My very first experience teaching college in the United States was roughly seven years ago at a large Midwestern university, where I was assigned an introductory educational computing course aimed at pre-service teachers. I will never forget what happened when I first divided up the group into small teams at random for an in-class exercise. Very quickly I had two separate teams come up to me and complain that they were both disadvantaged because their teams were comprised entirely of females and that they each needed "at least one guy" in their team. The rationale they gave was "Guys are better at computer stuff." To be honest, I nearly fell off my chair in surprise and shock. In my naive, virtually fresh-off-the-boat mind, America was supposed to be the bastion of gender equality. Boy, was I in for an education!

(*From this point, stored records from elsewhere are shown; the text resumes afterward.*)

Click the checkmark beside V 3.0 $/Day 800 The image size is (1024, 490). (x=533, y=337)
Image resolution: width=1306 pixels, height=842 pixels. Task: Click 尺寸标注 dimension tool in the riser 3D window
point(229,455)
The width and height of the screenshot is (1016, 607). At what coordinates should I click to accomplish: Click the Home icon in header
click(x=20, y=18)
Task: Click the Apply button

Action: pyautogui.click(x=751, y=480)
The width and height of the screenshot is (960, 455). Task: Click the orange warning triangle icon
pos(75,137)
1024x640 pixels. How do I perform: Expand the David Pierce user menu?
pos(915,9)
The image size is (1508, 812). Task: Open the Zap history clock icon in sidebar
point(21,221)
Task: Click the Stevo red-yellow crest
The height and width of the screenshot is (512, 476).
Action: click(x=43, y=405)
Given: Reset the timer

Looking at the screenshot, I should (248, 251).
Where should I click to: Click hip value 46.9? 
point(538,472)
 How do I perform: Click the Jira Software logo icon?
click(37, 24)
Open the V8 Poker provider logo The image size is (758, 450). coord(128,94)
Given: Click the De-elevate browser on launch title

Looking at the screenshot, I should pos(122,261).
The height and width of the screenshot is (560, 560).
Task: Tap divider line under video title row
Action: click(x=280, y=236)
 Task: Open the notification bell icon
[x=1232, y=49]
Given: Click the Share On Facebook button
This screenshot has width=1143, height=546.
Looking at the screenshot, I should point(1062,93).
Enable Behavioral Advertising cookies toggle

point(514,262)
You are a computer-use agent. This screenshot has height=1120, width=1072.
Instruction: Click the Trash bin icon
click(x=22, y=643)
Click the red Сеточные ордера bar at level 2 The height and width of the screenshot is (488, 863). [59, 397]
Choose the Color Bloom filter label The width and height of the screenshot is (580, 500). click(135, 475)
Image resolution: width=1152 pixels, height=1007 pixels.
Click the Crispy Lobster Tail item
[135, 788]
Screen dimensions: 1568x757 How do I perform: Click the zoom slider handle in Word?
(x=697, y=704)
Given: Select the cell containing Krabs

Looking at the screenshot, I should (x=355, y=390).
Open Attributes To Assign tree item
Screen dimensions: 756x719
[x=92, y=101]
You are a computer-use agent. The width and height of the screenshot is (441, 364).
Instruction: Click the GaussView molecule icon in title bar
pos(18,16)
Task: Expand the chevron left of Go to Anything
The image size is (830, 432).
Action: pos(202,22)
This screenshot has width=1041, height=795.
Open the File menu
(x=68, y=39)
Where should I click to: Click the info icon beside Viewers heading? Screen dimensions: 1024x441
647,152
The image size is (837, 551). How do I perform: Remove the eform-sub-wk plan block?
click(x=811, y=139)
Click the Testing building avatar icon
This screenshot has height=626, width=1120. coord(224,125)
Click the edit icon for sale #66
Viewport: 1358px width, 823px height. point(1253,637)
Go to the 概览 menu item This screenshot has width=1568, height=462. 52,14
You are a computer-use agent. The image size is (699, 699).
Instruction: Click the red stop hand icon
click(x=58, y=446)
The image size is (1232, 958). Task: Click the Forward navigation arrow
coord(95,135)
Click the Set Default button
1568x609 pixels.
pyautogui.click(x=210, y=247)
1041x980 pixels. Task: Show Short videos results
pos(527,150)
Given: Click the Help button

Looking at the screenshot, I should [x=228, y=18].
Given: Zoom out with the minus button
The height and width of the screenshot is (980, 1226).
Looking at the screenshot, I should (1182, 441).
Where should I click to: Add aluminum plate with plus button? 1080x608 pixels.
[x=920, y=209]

Interestingly, a few years later, when I was conducting fieldwork in Barrow, Alaska, for my dissertation study of the sociocultural impact of educational technology on native Inupiat learners, I encountered the exact opposite situation. In my classroom observations I noticed the female students exhibit remarkably higher levels of interest and expertise in educational computing than their male classmates. Interviews with native community members revealed that, from an Inupiat standpoint, computing was widely perceived as "women's work" since it was something one did indoors, like skin-sewing, food preparation, and so on. The menfolk's traditional domain was outdoors, hunting and whaling...
Educational technologists are - finally - starting to become increasingly cognizant of gender and cultural issues in educational computing. What is particularly interesting to me is how different elements of human diversity interact - as do gender and culture in the above two examples - to produce infinitely varied manifestations.